Whether it is “wrong” to teach to a test is, to a large degree, a value judgment; it depends fundamentally on what goals we are striving to achieve. I don’t agree with the assertion that it is “eminently sound pedagogy”, but again this may well depend on our objectives. I won’t attempt to explain why it is wrong to teach to a test, but I will explain why I judge it to be wrong.

Jon-Paul points out that

There is a distinct difference between teaching to the broad body of skills and knowledge that a test represents (good), and teaching to the exact items that will appear on the standardized test (indefensible and illegal).

The distinction he makes is important. I have observed a few instances where an instructor for a university course answered a student’s question with a response like “don’t worry about that right now, there’s no question on the test about it.” Jon-Paul’s conception of “good” teaching avoids this type of teaching to the test. Even with this conception, however, I still have two objections to such teaching. One objection is the use of the preposition to and what it implies about goals and achievement. The other concerns the relationship between a body of skills and knowledge on the one hand, and a test on the other.

The preposition to

The complete entry for to in the OED runs to about 8 pages, which I won’t reproduce here. The principal senses of to (A) are:

I. Expressing a spatial or local relation.
II. Expressing a relation in time.
III. Expressing the relation of purpose, destination, result, effect, resulting condition or status.
IV. Followed by a word or phrase expressing a limit in extent, amount, or degree.
V. Indicating addition, attachment, accompaniment, appurtenance, possession.
VI. Expressing relation to a standard or to a stated term or point.
VII. Expressing relations in which the sense of direction tends to blend with the dative.
VIII. Supplying the place of the dative in various other languages and in the earlier stages of English itself.

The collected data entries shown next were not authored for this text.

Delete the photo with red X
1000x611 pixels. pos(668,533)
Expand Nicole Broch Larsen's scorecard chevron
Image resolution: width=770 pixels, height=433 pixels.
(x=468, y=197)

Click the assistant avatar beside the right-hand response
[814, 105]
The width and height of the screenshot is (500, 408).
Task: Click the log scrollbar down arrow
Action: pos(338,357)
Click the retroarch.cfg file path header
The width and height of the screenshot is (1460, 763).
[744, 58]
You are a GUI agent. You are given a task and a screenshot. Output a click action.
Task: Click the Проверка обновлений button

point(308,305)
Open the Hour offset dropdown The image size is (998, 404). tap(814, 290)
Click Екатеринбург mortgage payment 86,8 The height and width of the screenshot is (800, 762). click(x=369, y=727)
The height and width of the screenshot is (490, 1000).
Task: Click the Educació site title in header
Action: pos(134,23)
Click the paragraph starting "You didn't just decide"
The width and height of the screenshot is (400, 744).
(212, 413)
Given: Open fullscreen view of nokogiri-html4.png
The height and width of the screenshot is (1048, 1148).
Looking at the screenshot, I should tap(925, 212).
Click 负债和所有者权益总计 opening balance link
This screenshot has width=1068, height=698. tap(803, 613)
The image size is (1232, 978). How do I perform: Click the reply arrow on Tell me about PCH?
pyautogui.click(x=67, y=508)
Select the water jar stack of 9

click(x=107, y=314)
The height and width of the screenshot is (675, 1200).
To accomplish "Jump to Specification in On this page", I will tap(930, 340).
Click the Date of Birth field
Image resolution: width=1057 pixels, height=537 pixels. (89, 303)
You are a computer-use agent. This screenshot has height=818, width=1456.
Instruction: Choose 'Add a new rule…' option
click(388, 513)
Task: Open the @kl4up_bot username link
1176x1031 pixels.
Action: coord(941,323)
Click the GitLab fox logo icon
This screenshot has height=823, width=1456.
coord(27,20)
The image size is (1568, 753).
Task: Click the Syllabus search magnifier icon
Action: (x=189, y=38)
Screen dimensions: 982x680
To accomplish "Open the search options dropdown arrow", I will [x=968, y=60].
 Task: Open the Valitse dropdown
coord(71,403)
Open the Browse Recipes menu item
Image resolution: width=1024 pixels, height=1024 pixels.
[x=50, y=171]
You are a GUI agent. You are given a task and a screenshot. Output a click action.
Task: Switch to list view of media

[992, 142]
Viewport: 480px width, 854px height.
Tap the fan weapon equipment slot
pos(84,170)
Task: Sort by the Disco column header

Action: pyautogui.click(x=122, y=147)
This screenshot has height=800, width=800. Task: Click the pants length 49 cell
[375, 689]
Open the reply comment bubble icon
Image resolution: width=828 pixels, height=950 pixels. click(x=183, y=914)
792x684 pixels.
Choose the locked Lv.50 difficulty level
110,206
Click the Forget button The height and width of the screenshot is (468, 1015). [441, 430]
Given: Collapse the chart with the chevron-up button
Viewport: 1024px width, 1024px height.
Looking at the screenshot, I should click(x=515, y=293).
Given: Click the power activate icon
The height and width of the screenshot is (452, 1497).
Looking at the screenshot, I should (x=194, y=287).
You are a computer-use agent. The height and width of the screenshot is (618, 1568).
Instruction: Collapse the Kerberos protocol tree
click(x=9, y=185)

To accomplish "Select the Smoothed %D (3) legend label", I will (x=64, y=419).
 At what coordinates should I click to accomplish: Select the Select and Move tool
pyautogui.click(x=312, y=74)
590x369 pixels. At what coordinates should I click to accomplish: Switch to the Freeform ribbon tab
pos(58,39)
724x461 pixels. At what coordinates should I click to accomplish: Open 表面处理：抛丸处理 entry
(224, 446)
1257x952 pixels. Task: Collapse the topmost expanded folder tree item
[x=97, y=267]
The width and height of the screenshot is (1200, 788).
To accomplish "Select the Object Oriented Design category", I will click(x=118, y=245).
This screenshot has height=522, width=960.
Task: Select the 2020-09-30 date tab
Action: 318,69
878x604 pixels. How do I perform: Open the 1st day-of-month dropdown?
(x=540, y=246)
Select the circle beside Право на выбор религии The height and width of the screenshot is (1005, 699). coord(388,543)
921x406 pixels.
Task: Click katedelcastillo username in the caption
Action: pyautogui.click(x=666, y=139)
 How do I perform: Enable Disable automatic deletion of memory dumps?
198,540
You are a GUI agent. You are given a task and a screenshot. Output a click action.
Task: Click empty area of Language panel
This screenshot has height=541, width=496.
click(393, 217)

For those not familiar with it, the dative is essentially a way of indicating that the noun phrase is an indirect object. Across the board, to conveys a sense of limit. It suggests that just enough be taught to reach that limit.

Here’s a situation that is quite similar: preparing to give a presentation. When we present something (in a business meeting, at a conference, in a classroom, or wherever), we will be evaluated on the performance of a single act, just as students are evaluated on a single act of taking a test. When I prepare to give such a presentation, I don’t gather “just enough” information to put the presentation together. No good presenter does. Why not? There are several reasons to gather more information than we strictly need for a presentation, including being able to respond to questions that may be asked. But more importantly, this extra information actively helps us to master the material we will be presenting.

In science and engineering, we constantly look at the boundary conditions on any system we study, not just the interior behavior. We examine the boundary conditions because they help us to understand the purpose and behavior of the system. In software development, understanding the boundaries of a software system are often the key to understanding why certain pieces of it are the way they are. I’ve found the same to be true with any system of knowledge we may care to describe. I suspect that teaching “to” a test may well predispose us to teaching prescriptive rules rather than helping students to achieve understanding or mastery of a subject.

The relationship between tests and a body of knowledge

Jon-Paul’s comment suggested that good instructors will be “teaching to the broad body of skills and knowledge that a test represents”, and construes this to be equivalent to “teaching to the test”. Not only are the two not equivalent, but the skills and knowledge that a test represents do not cover the range of skills and knowledge that should be acquired by a student.

Test have a very specific function: they serve as a measurement instrument to help teachers and other education professionals to assess a student’s level of mastery of a subject. This has a couple of implications. The first of these is a general principle that the measurement instrument should not influence what is being measured, because it compromises the measurements made; in this case, it undermines the purported value of testing and, in particular, of standardized tests. A second implication is that, as an assessment instrument, it has been designed to focus on certain aspects of some portion of what it seeks to measure. Moreover, tests are notoriously limited to those aspects of a subject that are “testable”. Both the design focus and the criterion of testability limit what can be represented by a test.

The reason that I find teaching to the test so particularly wrong is that, in my assessment, it nurtures a culture of underachievement, restricts the development of a student’s ability to think critically, fosters an inability for people to connect their knowledge to any real application of that knowledge, and disrupts the only defensible reason for inflicting tests on people in the first place. Tests need to reflect the subject matter that is being taught, but cannot mediate between the subject matter and the pedagogic choices about its presentation. As I said at the outset, however, it all depends on the goals one wants to achieve.